Exercise requirements:
Pull every line with "More" from the data below and copy it.

***** Data under study *****

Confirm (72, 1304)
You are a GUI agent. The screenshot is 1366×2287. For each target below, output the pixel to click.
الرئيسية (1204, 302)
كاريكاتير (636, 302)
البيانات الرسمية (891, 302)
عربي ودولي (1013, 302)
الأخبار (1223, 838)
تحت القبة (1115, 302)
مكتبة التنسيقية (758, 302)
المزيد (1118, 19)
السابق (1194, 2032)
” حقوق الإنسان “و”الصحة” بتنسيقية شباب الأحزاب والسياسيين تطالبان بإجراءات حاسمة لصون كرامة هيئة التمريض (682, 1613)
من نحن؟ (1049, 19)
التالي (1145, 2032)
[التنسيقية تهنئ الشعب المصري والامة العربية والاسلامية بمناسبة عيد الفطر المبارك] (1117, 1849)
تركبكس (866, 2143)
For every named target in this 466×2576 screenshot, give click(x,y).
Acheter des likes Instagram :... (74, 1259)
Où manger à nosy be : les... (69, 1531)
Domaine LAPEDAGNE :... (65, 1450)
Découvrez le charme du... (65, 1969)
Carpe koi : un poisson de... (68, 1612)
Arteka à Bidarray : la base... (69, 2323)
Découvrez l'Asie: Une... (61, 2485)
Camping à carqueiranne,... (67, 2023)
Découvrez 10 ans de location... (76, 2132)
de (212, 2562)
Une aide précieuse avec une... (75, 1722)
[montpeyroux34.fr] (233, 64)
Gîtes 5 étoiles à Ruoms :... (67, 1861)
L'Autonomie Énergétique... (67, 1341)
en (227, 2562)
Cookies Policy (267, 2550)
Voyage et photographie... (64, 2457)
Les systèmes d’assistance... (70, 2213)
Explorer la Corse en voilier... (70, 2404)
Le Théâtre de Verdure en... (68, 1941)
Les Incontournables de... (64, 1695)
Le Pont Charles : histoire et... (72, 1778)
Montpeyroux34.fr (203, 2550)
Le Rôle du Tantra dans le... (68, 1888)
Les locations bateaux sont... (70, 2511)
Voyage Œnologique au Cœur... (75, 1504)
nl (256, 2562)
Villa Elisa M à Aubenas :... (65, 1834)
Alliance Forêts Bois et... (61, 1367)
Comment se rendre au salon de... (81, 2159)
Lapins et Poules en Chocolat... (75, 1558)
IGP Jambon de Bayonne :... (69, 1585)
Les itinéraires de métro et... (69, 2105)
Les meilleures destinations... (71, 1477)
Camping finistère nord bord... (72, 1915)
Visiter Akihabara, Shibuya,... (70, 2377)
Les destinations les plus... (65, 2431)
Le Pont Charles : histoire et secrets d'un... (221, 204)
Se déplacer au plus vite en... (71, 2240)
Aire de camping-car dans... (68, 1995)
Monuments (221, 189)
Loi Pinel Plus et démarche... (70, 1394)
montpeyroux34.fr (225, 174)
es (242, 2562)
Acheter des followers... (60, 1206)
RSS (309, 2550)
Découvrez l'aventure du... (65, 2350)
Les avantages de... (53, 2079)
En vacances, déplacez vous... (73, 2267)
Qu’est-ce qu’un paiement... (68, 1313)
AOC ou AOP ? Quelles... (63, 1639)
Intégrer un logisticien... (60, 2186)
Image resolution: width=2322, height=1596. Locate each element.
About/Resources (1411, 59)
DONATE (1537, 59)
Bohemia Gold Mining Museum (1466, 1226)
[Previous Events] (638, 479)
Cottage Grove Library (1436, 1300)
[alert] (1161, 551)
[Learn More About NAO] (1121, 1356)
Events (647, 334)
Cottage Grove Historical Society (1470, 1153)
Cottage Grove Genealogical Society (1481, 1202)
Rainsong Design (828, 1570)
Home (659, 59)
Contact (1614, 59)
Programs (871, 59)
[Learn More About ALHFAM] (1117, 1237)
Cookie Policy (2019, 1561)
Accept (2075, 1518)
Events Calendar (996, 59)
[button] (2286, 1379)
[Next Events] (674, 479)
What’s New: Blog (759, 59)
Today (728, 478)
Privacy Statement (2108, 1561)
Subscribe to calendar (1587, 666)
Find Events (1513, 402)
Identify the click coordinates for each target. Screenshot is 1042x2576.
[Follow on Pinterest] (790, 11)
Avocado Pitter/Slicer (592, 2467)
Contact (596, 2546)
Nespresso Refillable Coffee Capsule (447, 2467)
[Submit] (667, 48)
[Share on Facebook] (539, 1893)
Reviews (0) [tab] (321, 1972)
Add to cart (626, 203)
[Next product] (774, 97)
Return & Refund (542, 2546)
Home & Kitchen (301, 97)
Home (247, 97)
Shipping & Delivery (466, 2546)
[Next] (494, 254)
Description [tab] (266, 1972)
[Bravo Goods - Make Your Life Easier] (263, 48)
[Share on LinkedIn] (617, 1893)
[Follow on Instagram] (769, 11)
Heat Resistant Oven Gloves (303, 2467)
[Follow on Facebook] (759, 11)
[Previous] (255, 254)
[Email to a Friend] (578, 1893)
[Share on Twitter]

*****

Written response:
[Learn More About NAO] (1121, 1356)
[Learn More About ALHFAM] (1117, 1237)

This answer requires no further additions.